Start of Block

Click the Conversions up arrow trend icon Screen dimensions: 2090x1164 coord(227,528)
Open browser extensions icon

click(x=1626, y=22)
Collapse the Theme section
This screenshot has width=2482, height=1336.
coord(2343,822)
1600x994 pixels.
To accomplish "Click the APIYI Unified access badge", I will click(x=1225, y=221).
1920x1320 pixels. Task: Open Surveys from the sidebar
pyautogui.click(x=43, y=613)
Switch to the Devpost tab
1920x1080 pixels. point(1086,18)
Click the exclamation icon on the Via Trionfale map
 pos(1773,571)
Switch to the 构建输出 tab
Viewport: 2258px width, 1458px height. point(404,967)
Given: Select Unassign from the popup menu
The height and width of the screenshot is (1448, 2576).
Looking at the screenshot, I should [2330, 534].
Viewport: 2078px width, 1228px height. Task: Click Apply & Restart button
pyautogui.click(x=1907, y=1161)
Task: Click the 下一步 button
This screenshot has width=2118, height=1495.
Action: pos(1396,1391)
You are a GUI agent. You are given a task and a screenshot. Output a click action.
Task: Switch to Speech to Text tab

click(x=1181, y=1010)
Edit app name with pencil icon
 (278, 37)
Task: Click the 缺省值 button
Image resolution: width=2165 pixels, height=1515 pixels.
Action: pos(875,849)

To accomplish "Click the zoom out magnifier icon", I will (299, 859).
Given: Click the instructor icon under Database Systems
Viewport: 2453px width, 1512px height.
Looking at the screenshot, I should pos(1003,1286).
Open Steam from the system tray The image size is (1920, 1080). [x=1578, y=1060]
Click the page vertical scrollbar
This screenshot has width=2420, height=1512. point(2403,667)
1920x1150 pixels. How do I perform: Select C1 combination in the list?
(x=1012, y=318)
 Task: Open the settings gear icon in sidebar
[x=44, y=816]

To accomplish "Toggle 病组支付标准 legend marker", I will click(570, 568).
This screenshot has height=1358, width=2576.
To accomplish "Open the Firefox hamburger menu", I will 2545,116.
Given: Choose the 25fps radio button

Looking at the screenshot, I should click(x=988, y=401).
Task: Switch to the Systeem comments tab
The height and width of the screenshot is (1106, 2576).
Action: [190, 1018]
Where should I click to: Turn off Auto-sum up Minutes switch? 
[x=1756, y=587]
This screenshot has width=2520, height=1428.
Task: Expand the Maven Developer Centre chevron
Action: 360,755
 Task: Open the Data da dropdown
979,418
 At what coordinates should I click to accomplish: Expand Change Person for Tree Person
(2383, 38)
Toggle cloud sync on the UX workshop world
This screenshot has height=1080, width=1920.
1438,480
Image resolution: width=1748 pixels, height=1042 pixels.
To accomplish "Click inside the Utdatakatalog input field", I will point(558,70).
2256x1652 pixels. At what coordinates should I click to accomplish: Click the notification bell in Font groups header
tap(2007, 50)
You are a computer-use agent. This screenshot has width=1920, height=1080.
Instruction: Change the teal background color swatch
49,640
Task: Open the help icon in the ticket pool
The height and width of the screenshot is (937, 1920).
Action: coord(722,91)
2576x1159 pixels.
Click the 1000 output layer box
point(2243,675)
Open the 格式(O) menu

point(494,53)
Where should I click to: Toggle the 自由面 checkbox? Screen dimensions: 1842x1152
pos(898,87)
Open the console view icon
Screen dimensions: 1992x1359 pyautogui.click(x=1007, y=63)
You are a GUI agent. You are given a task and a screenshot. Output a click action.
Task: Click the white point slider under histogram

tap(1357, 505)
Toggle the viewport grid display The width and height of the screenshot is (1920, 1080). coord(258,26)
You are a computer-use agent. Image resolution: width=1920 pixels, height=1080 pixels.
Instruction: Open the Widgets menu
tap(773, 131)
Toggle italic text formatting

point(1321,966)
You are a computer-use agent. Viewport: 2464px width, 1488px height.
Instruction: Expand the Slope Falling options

End of Block

§ YOUR INSTRUCTIONS:
Lines of the material that contain the word "computer" are to be gathered.

§ EXERCISE OUTPUT:
You are a computer-use agent. This screenshot has width=1920, height=1080.
You are a computer-use agent. Image resolution: width=1920 pixels, height=1080 pixels.
You are a computer-use agent. Viewport: 2464px width, 1488px height.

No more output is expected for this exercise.